** start Stored data **

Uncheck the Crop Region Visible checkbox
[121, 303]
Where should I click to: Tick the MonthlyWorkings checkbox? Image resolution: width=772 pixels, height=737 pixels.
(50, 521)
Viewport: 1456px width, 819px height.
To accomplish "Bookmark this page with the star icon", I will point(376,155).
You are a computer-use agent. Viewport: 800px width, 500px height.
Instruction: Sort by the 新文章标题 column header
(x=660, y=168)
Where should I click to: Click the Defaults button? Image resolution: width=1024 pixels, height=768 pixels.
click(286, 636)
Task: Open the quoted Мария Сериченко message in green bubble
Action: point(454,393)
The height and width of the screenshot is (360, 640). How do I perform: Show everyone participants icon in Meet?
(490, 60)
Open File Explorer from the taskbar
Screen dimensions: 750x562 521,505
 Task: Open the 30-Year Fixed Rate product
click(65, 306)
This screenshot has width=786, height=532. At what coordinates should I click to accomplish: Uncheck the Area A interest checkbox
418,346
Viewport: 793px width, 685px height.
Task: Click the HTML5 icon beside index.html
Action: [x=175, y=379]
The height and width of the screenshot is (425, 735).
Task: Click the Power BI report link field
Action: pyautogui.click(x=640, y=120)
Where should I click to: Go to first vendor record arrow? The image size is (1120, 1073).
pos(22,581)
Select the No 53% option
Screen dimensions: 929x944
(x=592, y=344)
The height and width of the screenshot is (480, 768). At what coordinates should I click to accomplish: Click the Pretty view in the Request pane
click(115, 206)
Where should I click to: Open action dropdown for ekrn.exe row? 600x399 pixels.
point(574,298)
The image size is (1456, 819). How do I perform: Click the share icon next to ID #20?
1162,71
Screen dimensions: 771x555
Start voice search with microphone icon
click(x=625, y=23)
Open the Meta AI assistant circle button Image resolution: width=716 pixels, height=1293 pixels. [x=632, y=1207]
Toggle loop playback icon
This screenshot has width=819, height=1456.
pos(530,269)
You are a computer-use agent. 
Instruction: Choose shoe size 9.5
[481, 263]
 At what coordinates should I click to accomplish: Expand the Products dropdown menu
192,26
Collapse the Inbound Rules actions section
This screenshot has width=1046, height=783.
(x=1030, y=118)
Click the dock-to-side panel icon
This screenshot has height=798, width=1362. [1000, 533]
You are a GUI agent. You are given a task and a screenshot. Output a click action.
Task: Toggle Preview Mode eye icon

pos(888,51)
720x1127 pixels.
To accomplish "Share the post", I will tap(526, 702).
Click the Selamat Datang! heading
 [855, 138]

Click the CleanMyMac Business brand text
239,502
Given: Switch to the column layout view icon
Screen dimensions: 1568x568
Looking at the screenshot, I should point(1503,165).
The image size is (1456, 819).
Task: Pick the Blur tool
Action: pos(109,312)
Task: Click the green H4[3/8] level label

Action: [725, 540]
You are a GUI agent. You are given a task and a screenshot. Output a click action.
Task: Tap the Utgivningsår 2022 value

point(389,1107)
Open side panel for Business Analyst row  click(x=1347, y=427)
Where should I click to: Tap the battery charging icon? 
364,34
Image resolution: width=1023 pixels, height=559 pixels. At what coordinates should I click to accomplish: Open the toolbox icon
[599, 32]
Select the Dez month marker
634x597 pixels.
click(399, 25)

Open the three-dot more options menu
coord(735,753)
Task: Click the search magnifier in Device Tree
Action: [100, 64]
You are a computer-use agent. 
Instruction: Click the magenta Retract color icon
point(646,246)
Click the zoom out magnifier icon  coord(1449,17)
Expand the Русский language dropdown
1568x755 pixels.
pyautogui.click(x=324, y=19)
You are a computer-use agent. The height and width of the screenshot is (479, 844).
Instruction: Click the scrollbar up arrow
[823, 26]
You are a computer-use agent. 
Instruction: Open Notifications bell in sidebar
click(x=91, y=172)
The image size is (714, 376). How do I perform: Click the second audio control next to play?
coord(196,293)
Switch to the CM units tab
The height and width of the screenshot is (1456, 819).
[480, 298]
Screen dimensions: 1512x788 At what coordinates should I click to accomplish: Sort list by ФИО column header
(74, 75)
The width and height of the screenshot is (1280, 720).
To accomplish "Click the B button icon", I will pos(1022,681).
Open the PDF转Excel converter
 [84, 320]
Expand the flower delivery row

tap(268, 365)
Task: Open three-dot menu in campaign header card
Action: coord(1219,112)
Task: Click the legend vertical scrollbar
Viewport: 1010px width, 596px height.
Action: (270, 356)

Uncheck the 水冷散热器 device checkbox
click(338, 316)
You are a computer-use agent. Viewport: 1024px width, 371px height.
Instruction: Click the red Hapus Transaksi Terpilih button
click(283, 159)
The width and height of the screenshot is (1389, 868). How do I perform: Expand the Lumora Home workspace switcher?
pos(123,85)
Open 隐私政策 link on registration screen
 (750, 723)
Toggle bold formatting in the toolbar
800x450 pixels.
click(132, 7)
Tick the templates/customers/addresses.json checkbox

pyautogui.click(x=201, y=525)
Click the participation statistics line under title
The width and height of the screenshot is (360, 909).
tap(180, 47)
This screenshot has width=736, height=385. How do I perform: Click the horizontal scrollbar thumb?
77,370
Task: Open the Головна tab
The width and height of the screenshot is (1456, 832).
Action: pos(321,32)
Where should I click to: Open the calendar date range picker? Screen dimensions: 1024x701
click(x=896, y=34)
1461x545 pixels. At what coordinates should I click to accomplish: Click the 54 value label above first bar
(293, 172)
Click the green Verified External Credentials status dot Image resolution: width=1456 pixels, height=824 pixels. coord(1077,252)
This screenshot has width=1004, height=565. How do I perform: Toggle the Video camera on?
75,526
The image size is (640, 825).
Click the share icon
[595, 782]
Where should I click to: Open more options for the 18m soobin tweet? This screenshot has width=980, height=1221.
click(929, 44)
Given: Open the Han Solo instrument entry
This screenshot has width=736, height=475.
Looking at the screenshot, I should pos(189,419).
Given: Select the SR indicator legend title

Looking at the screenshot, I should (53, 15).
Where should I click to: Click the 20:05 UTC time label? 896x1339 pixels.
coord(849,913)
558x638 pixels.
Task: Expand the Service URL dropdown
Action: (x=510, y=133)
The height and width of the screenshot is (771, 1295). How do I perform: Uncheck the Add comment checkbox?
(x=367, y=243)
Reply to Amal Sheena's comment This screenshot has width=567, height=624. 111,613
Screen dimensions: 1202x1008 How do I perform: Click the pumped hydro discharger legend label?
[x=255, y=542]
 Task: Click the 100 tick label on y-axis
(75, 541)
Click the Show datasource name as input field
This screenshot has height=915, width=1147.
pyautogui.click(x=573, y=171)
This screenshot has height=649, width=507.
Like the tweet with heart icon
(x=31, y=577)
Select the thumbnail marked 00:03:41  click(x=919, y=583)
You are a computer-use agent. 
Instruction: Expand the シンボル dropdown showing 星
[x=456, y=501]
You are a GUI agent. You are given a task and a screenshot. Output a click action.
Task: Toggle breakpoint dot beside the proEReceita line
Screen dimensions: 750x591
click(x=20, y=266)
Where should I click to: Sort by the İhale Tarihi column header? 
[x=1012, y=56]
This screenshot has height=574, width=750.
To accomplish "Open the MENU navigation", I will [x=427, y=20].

** end Stored data **

## Instruction
Rewrite all of the records with every "Where should I click to" changed to "Where would you click to", keeping everything else the same.

## Written solution
Uncheck the Crop Region Visible checkbox
[121, 303]
Where would you click to: Tick the MonthlyWorkings checkbox? Image resolution: width=772 pixels, height=737 pixels.
(50, 521)
Viewport: 1456px width, 819px height.
To accomplish "Bookmark this page with the star icon", I will point(376,155).
You are a computer-use agent. Viewport: 800px width, 500px height.
Instruction: Sort by the 新文章标题 column header
(x=660, y=168)
Where would you click to: Click the Defaults button? Image resolution: width=1024 pixels, height=768 pixels.
click(286, 636)
Task: Open the quoted Мария Сериченко message in green bubble
Action: point(454,393)
The height and width of the screenshot is (360, 640). How do I perform: Show everyone participants icon in Meet?
(490, 60)
Open File Explorer from the taskbar
Screen dimensions: 750x562 521,505
 Task: Open the 30-Year Fixed Rate product
click(65, 306)
This screenshot has width=786, height=532. At what coordinates should I click to accomplish: Uncheck the Area A interest checkbox
418,346
Viewport: 793px width, 685px height.
Task: Click the HTML5 icon beside index.html
Action: [x=175, y=379]
The height and width of the screenshot is (425, 735).
Task: Click the Power BI report link field
Action: pyautogui.click(x=640, y=120)
Where would you click to: Go to first vendor record arrow? The image size is (1120, 1073).
pos(22,581)
Select the No 53% option
Screen dimensions: 929x944
(x=592, y=344)
The height and width of the screenshot is (480, 768). At what coordinates should I click to accomplish: Click the Pretty view in the Request pane
click(115, 206)
Where would you click to: Open action dropdown for ekrn.exe row? 600x399 pixels.
point(574,298)
The image size is (1456, 819). How do I perform: Click the share icon next to ID #20?
1162,71
Screen dimensions: 771x555
Start voice search with microphone icon
click(x=625, y=23)
Open the Meta AI assistant circle button Image resolution: width=716 pixels, height=1293 pixels. [x=632, y=1207]
Toggle loop playback icon
This screenshot has width=819, height=1456.
pos(530,269)
You are a computer-use agent. 
Instruction: Choose shoe size 9.5
[481, 263]
 At what coordinates should I click to accomplish: Expand the Products dropdown menu
192,26
Collapse the Inbound Rules actions section
This screenshot has width=1046, height=783.
(x=1030, y=118)
Click the dock-to-side panel icon
This screenshot has height=798, width=1362. [1000, 533]
You are a GUI agent. You are given a task and a screenshot. Output a click action.
Task: Toggle Preview Mode eye icon

pos(888,51)
720x1127 pixels.
To accomplish "Share the post", I will tap(526, 702).
Click the Selamat Datang! heading
 [855, 138]

Click the CleanMyMac Business brand text
239,502
Given: Switch to the column layout view icon
Screen dimensions: 1568x568
Looking at the screenshot, I should point(1503,165).
The image size is (1456, 819).
Task: Pick the Blur tool
Action: pos(109,312)
Task: Click the green H4[3/8] level label

Action: [725, 540]
You are a GUI agent. You are given a task and a screenshot. Output a click action.
Task: Tap the Utgivningsår 2022 value

point(389,1107)
Open side panel for Business Analyst row  click(x=1347, y=427)
Where would you click to: Tap the battery charging icon? 
364,34
Image resolution: width=1023 pixels, height=559 pixels. At what coordinates should I click to accomplish: Open the toolbox icon
[599, 32]
Select the Dez month marker
634x597 pixels.
click(399, 25)

Open the three-dot more options menu
coord(735,753)
Task: Click the search magnifier in Device Tree
Action: [100, 64]
You are a computer-use agent. 
Instruction: Click the magenta Retract color icon
point(646,246)
Click the zoom out magnifier icon  coord(1449,17)
Expand the Русский language dropdown
1568x755 pixels.
pyautogui.click(x=324, y=19)
You are a computer-use agent. The height and width of the screenshot is (479, 844).
Instruction: Click the scrollbar up arrow
[823, 26]
You are a computer-use agent. 
Instruction: Open Notifications bell in sidebar
click(x=91, y=172)
The image size is (714, 376). How do I perform: Click the second audio control next to play?
coord(196,293)
Switch to the CM units tab
The height and width of the screenshot is (1456, 819).
[480, 298]
Screen dimensions: 1512x788 At what coordinates should I click to accomplish: Sort list by ФИО column header
(74, 75)
The width and height of the screenshot is (1280, 720).
To accomplish "Click the B button icon", I will pos(1022,681).
Open the PDF转Excel converter
 [84, 320]
Expand the flower delivery row

tap(268, 365)
Task: Open three-dot menu in campaign header card
Action: coord(1219,112)
Task: Click the legend vertical scrollbar
Viewport: 1010px width, 596px height.
Action: (270, 356)

Uncheck the 水冷散热器 device checkbox
click(338, 316)
You are a computer-use agent. Viewport: 1024px width, 371px height.
Instruction: Click the red Hapus Transaksi Terpilih button
click(283, 159)
The width and height of the screenshot is (1389, 868). How do I perform: Expand the Lumora Home workspace switcher?
pos(123,85)
Open 隐私政策 link on registration screen
 (750, 723)
Toggle bold formatting in the toolbar
800x450 pixels.
click(132, 7)
Tick the templates/customers/addresses.json checkbox

pyautogui.click(x=201, y=525)
Click the participation statistics line under title
The width and height of the screenshot is (360, 909).
tap(180, 47)
This screenshot has width=736, height=385. How do I perform: Click the horizontal scrollbar thumb?
77,370
Task: Open the Головна tab
The width and height of the screenshot is (1456, 832).
Action: pos(321,32)
Where would you click to: Open the calendar date range picker? Screen dimensions: 1024x701
click(x=896, y=34)
1461x545 pixels. At what coordinates should I click to accomplish: Click the 54 value label above first bar
(293, 172)
Click the green Verified External Credentials status dot Image resolution: width=1456 pixels, height=824 pixels. coord(1077,252)
This screenshot has width=1004, height=565. How do I perform: Toggle the Video camera on?
75,526
The image size is (640, 825).
Click the share icon
[595, 782]
Where would you click to: Open more options for the 18m soobin tweet? This screenshot has width=980, height=1221.
click(929, 44)
Given: Open the Han Solo instrument entry
This screenshot has width=736, height=475.
Looking at the screenshot, I should pos(189,419).
Given: Select the SR indicator legend title

Looking at the screenshot, I should (53, 15).
Where would you click to: Click the 20:05 UTC time label? 896x1339 pixels.
coord(849,913)
558x638 pixels.
Task: Expand the Service URL dropdown
Action: (x=510, y=133)
The height and width of the screenshot is (771, 1295). How do I perform: Uncheck the Add comment checkbox?
(x=367, y=243)
Reply to Amal Sheena's comment This screenshot has width=567, height=624. 111,613
Screen dimensions: 1202x1008 How do I perform: Click the pumped hydro discharger legend label?
[x=255, y=542]
 Task: Click the 100 tick label on y-axis
(75, 541)
Click the Show datasource name as input field
This screenshot has height=915, width=1147.
pyautogui.click(x=573, y=171)
This screenshot has height=649, width=507.
Like the tweet with heart icon
(x=31, y=577)
Select the thumbnail marked 00:03:41  click(x=919, y=583)
You are a computer-use agent. 
Instruction: Expand the シンボル dropdown showing 星
[x=456, y=501]
You are a GUI agent. You are given a task and a screenshot. Output a click action.
Task: Toggle breakpoint dot beside the proEReceita line
Screen dimensions: 750x591
click(x=20, y=266)
Where would you click to: Sort by the İhale Tarihi column header? 
[x=1012, y=56]
This screenshot has height=574, width=750.
To accomplish "Open the MENU navigation", I will [x=427, y=20].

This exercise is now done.